I, like many women, have grown tired of swiping through profiles of copy-and-pasted men who all want short-term relationships and “intimacy without commitment” (which I still cannot fathom the meaning of). It seems as though in the modern age, dating has changed along with the rest of the world. No longer do we walk up to people and strike up a conversation; instead, we send them a like on Hinge (and maybe a rose if they’re lucky). I’ve fallen victim to using dating apps with the somewhat-naive hope of finding genuine love while still keeping my expectations astronomically low.
Men with a debilitating fear of commitment seem to be drawn to me like moths to a flame. On their profiles, these men made it seem like they were open to finding love, and this made the betrayal of a “nevermind” so much worse. When you find someone with the same values as you, with the same end goal, it’s easy to fall into daydreams. In reality though, you don’t know much about them at all, and you’re simply judging by their highlight reel of a dating profile. The hardest part of being on dating apps, and dating in general, is that you can want the same things as another person and still ultimately not be meant for each other. When things come to an end, it’s easy to take it personally, but really, it isn’t about you (as much as that may feel like the case).
I used to chase the feeling of excitement and soaring butterflies in my stomach, but after dating different people I discovered that it isn’t a feeling I really, genuinely like. I had grown accustomed to “the chase” and to emotionally unavailable men instead of finding what I really needed: a guy who could genuinely be there for me, and wanted to be. Someone whose words I didn’t need to constantly analyze and someone who I didn’t need to change my personality for in order for them to feel more secure in their masculinity.
Over time, I’ve learned to better judge men on the content of their profile and prompts. On apps, you’ll find your fair share of frat men who are looking for short-term relationships. Why bother?
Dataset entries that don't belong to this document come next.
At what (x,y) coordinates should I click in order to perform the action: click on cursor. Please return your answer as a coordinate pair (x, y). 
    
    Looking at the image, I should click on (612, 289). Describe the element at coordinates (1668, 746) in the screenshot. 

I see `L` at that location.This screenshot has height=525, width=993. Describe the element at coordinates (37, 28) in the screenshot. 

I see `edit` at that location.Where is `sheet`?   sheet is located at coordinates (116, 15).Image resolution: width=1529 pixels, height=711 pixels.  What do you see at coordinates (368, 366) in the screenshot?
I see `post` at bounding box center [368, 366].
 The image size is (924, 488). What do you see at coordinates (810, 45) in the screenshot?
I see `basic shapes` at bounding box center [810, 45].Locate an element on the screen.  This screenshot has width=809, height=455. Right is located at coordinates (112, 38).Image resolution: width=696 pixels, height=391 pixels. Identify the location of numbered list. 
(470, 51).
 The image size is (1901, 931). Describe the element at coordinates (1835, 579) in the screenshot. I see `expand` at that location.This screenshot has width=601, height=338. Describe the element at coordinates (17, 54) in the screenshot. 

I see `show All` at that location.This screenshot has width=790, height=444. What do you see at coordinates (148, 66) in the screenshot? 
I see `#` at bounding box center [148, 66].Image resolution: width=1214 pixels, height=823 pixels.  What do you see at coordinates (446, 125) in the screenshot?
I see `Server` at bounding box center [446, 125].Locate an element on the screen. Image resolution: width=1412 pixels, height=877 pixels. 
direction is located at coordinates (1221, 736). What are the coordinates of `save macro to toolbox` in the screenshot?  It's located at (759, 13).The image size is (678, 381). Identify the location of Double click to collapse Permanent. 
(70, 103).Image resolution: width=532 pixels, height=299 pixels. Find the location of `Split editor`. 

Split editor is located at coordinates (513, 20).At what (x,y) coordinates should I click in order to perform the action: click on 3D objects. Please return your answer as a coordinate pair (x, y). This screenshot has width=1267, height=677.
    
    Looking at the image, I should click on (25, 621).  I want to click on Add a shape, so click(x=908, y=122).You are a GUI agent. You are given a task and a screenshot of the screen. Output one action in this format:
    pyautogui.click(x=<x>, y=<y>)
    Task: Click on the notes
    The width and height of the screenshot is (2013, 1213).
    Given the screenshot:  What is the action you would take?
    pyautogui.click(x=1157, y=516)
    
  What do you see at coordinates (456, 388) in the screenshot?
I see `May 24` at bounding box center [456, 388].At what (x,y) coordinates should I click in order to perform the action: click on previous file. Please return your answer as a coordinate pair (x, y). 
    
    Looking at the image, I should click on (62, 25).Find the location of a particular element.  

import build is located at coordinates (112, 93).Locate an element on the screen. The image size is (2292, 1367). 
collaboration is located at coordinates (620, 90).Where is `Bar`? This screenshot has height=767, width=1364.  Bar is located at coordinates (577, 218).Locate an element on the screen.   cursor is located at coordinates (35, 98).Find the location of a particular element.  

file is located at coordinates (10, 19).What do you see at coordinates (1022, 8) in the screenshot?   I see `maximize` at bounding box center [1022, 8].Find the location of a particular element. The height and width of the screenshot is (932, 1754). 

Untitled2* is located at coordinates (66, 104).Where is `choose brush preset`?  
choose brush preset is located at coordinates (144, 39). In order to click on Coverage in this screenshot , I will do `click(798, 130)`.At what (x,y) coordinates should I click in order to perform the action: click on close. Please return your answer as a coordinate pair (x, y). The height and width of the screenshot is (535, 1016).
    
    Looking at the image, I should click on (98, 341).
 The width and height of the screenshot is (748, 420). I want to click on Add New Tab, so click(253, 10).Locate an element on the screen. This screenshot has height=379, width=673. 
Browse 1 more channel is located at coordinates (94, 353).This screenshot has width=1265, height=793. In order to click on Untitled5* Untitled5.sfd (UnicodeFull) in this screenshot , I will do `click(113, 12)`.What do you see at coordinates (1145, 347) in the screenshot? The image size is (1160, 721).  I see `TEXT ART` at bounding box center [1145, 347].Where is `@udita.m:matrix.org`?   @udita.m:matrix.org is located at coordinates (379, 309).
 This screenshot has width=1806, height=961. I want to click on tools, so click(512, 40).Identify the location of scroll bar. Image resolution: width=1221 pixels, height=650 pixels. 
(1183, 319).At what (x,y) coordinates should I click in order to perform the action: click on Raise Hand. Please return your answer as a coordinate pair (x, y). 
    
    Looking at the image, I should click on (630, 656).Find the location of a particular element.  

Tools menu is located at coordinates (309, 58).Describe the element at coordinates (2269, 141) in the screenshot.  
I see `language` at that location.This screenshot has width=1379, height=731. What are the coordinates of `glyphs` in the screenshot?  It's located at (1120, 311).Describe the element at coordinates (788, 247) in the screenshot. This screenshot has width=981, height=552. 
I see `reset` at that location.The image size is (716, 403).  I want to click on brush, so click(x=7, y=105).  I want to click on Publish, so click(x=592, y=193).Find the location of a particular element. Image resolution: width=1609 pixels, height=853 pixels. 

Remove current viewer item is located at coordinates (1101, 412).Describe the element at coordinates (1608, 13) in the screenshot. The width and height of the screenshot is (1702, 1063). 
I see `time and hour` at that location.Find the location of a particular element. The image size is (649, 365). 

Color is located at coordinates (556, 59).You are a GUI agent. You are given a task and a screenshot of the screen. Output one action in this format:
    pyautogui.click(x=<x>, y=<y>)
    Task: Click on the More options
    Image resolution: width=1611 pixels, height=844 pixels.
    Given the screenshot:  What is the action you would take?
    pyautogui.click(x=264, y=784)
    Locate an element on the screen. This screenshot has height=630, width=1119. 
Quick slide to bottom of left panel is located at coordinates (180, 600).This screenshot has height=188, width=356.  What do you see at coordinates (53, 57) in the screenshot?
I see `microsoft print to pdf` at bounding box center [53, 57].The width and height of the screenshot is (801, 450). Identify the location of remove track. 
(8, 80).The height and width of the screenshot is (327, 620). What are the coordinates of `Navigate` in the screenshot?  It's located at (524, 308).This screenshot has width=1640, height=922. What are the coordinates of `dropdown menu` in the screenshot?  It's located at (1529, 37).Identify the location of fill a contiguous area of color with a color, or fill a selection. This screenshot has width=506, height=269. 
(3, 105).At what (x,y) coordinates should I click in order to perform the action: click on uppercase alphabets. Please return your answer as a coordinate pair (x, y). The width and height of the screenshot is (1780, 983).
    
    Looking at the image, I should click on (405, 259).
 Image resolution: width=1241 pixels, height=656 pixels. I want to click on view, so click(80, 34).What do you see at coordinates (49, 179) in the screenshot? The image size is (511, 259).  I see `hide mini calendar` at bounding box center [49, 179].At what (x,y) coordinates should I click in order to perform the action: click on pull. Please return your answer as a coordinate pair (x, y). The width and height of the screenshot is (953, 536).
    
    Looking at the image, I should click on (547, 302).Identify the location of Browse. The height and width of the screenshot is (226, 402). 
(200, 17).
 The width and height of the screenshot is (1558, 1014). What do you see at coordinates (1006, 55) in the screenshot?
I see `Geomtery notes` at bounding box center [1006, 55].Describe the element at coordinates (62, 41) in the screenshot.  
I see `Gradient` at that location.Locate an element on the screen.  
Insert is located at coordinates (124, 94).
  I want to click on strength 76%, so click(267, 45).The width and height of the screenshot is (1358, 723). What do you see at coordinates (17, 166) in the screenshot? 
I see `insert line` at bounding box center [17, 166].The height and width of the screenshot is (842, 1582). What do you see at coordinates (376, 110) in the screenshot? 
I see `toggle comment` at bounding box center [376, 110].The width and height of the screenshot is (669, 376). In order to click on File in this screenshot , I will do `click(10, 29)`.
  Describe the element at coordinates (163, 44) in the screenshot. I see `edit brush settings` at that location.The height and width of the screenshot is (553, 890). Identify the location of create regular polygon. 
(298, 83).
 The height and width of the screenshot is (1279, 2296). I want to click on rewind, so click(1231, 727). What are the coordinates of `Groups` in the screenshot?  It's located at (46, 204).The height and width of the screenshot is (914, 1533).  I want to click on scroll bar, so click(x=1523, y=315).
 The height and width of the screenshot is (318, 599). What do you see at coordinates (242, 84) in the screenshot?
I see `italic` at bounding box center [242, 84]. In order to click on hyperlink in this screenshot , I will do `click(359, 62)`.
Instead, I find myself gravitating toward men who look like they genuinely want a relationship. It’s important to never begin a relationship with the hopes of changing someone. As much as you wish you could, I promise you can’t.
With dating there are many failures and few successes, but it’s crucial to remember not to take it too seriously. With each date that may or may not find itself falling into the “flop” category, there’s a story to laugh about with your best friends, and that is just as beautiful as finding new love.